Meredith grinned back and dutifully tugged them down.
"Your hair looks like hell—lous—awful," Lisa amended, then she glanced around, her gaze lighting on a bouquet of silk flowers on the dresser. "A flower in your hair or tucked into that sash might help."
With the true instincts of her Bancroft forebears, Meredith sensed that victory was within her grasp and that it was time to press her advantage. "Will you spend the night? I'll be back by midnight, and no one will care how late we stay up."
Lisa hesitated and then she grinned. "Okay." Redirecting her attention to the problem of Meredith's appearance, she said, "Why did you pick shoes with such stubby little heels?"
"They don't make me look as tall."
"Tall is in, dopey. Do you have to wear those pearls?"
"My father wanted me to."
"You could take them off in the car, couldn't you?"
"He'd feel awful if he knew it."
"Well, I won't tell him. I'll lend you my lipstick," she added, already rummaging in her purse for her makeup. "What about your glasses? Do you absolutely have to wear them?"
Meredith stifled a giggle. "Only if I need to see."

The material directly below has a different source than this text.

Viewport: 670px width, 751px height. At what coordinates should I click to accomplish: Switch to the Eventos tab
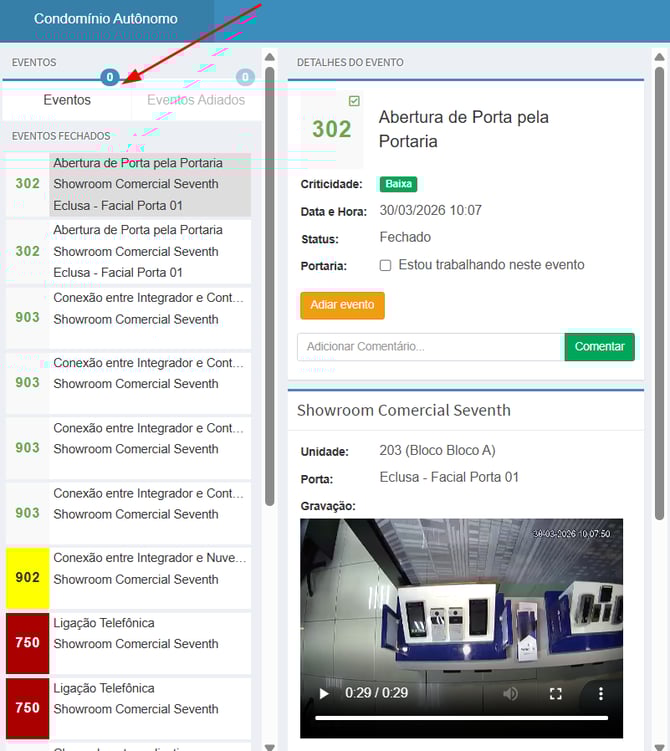tap(67, 100)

Forty-five minutes later, Meredith left. Lisa had said she had a talent for decorating everything—from people to rooms—and Meredith believed her now. The silk flower pinned into her hair behind her ear made Meredith feel more elegant and less dowdy. The slight touch of blusher on her cheeks made her look more lively, and the lipstick, though Lisa said it was a little too bright for her pale coloring, made Meredith feel older and more sophisticated. Her confidence at an all-time high, Meredith turned in the doorway to her room and waved good-bye to Lisa and Mrs. Ellis, then she smiled at Lisa. "Feel free to redecorate my room while I'm gone, if you want."
Lisa gave her a jaunty thumbs-up sign. "Don't keep Parker waiting."

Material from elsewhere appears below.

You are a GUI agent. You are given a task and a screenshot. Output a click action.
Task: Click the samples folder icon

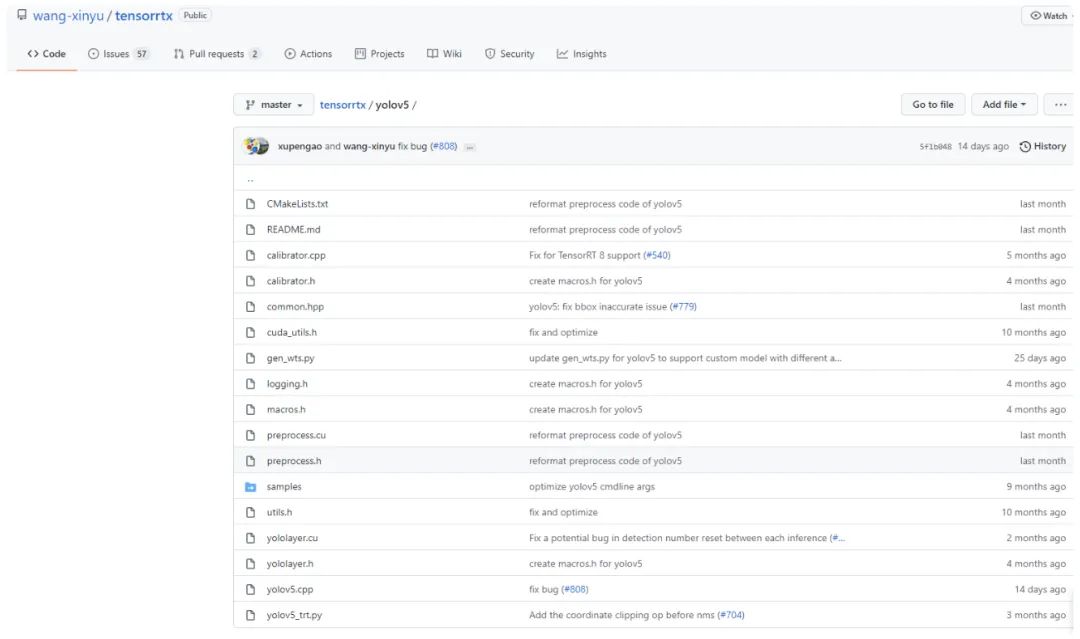pyautogui.click(x=251, y=487)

The bells ringing in Matt Farrel's brain were overwhelmed by the increasing thunder of his heart as he buried himself full-length into Laura's eager, demanding body, driving into her as she rode him hard, her hips forcing him deeper. She was wild ... close to the edge. ... Bells began to clang rhythmically. Not the melodious bells from church steeples in the center of town, or the echoing bells of the fire station across the street.
"Hey, Farrell, you in there?" Bells.
He was definitely "in there." In her, close to exploding. Bells.

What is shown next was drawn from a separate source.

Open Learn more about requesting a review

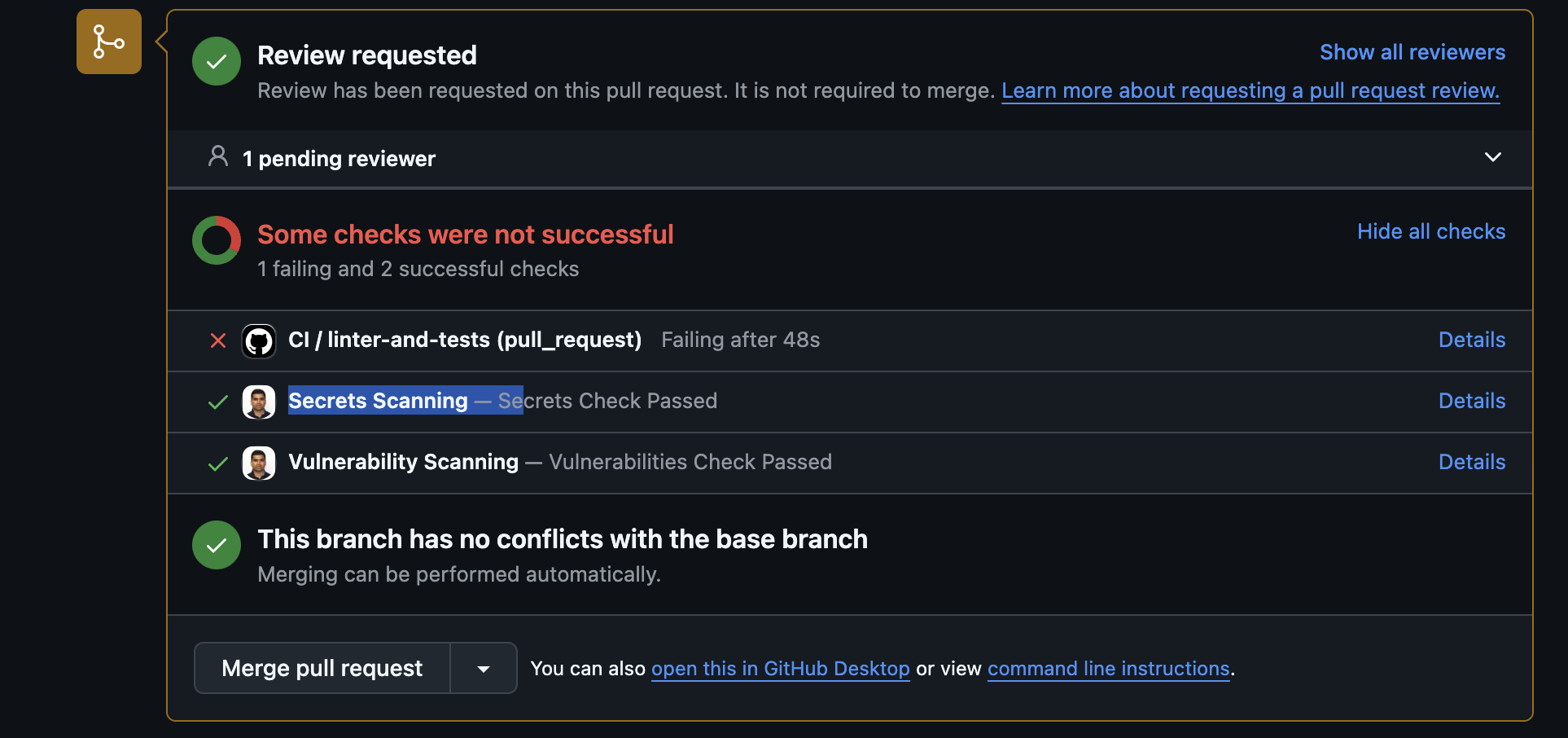[1250, 90]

"Dammit, Farrell..." Bells. "Where the hell"—bells —"are you?" It seeped through his mind then: Outside by the gas pumps, someone was jumping on the hose that rang inside the service station and shouting his name.
Laura froze, a low scream in her throat. "Oh my God, there's someone out there." Too late. He couldn't stop, wouldn't stop. He hadn't wanted to start this here, but she'd insisted and enticed, and now his body wouldn't heed the threat of intrusion. Clasping her rounded buttocks, he yanked her down, drove up into her, and finished. A pulse beat of rest, and then he rolled to a sitting position, gently but hurriedly pushing her off. Laura was already tugging her skirt down and adjusting her sweater. He shoved her behind a stack of retreads and stood up just as the door opened and Owen Keenan strode into the gas station service bay, scowling and suspicious. "What the hell is goin' on in here, Matt? I been hollerin' the place down."
"I was taking a break," Matt replied, combing his hands through his dark hair which was ruffled from Laura's eager caresses. "What do you want?"
"Yer pa's drunk down at Maxine's. Sheriff's on his way. If you don't want him spending the night in the drunk tank, you better get to him first."
When Owen left, Matt picked up Laura's coat from the floor, where they'd lain on it, then dusted it off and held it while she put her arms into the sleeves. She'd had a friend drop her off there, he knew, which meant she'd need a ride. "Where did you leave your car?" he asked.